Sykes is looking to provide weekend wellness activities like yoga, zumba, and meditation on a more consistent basis, in the hopes that they become a more central part of the Andover community. Patel says she hopes that the consistent variety of programs will cater to the diverse interests of the Andover community.
“There might be a form that resonates with one person but not another and so being able to give more exposure to different ways to be able to have fun and also to relieve stress at the same time,” said Patel.
Patel also wishes to attract more student input and collaboration for this year, noting that the best way to achieve successful programming is to bring students into the conversation.
“We always want students to be a part of the conversation, but finding really structured ways to be able to have students have a voice in the programming that we’re doing and in the work that we’re doing. We’re eager for it, but we have to be very intentional about it to get the feedback, so we’ve been trying to increasingly bring that element into our work with students in some of the extracurricular activities,” said Patel.
Patel continued, “It is an inclusive programming for all. We want anybody and everybody, and if there’s somebody who feels like there isn’t a program for them, they should come and talk to us… These are programs for students, and they are best done if there is a student voice contributing to the programs.”
One opportunity for student involvement is a position on the student advisory board that oversees the Andover end of the website “Student Health 101.” Winnett described the website and its role in promoting wellness education.
“‘Student Health 101’ is an online blog that’s specific to [Andover], and there’s different articles and they have giveaways on it as well, but it provides all different categories related to health and wellness, so it’s kind of like an online magazine,” said Winnett.

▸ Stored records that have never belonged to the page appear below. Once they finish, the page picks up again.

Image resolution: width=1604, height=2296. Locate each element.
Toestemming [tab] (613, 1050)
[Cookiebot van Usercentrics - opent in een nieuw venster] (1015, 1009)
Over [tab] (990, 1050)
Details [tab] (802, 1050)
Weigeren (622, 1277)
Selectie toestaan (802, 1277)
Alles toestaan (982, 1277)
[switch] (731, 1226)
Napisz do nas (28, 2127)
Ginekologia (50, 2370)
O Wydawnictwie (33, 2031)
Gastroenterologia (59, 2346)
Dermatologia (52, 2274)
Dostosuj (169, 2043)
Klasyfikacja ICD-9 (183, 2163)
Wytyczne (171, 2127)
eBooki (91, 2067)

Patel detailed the role of the student advisory board and the opportunity to increase Andover’s presence on the website.
“In years past, we’ve had student interest, and so it would be great to be able to generate an Andover voice in being able to select content like what articles are going to be written, what topics are of interest, and then helping to vet the articles,” said Patel.
Sykes promotes the website on their social media, another area that they hope to develop this year as a part of their student outreach initiative.